• **TASK**
Lay out the entries as a Markdown table with two columns, Row for a running number and Text for the line. Begin at the line that has "Open WeChat from the taskbar", stop after the line that has "tap(300, 522)", include only those lines, and leave out any blank ones.

• **EXTRACTED MATERIAL**

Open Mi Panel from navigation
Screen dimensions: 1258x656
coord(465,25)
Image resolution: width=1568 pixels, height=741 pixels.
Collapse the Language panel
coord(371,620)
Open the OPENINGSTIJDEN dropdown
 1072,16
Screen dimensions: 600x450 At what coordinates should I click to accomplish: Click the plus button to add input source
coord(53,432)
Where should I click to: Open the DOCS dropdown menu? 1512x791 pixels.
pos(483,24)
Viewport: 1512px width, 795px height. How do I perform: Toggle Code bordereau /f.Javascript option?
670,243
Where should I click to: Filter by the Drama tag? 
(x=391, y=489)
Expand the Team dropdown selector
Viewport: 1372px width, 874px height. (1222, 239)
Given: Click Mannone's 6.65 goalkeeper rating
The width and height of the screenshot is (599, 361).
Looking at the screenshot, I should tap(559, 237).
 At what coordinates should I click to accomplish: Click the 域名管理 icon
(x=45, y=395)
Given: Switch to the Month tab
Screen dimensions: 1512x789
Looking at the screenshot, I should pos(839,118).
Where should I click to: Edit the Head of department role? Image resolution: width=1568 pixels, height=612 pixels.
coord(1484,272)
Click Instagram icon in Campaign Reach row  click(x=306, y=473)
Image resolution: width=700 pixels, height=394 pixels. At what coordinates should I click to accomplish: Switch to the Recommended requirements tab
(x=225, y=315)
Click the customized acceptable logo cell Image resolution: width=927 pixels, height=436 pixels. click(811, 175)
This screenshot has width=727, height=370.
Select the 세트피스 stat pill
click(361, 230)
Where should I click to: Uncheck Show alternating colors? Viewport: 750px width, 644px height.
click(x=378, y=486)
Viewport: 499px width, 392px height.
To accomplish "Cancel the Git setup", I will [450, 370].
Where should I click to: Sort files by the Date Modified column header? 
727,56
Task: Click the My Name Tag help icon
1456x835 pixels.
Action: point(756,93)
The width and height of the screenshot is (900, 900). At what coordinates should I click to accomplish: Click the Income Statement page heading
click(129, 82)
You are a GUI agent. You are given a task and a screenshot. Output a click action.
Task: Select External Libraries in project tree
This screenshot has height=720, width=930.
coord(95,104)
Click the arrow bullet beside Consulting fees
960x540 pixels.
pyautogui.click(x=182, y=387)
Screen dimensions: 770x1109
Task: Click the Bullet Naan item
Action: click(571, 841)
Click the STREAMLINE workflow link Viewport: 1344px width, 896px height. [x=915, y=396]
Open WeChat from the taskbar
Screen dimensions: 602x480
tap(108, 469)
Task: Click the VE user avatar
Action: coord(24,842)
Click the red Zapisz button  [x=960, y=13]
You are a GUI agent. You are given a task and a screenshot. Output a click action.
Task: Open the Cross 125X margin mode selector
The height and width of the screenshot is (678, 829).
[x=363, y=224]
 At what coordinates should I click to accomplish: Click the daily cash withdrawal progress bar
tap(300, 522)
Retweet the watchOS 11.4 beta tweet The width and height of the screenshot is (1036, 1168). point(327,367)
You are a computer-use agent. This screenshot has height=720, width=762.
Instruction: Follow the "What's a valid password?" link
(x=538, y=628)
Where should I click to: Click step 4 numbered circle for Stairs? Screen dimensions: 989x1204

• **ANSWER**
| Row | Text |
|---|---|
| 1 | Open WeChat from the taskbar |
| 2 | Screen dimensions: 602x480 |
| 3 | tap(108, 469) |
| 4 | Task: Click the VE user avatar |
| 5 | Action: coord(24,842) |
| 6 | Click the red Zapisz button  [x=960, y=13] |
| 7 | You are a GUI agent. You are given a task and a screenshot. Output a click action. |
| 8 | Task: Open the Cross 125X margin mode selector |
| 9 | The height and width of the screenshot is (678, 829). |
| 10 | [x=363, y=224] |
| 11 |  At what coordinates should I click to accomplish: Click the daily cash withdrawal progress bar |
| 12 | tap(300, 522) |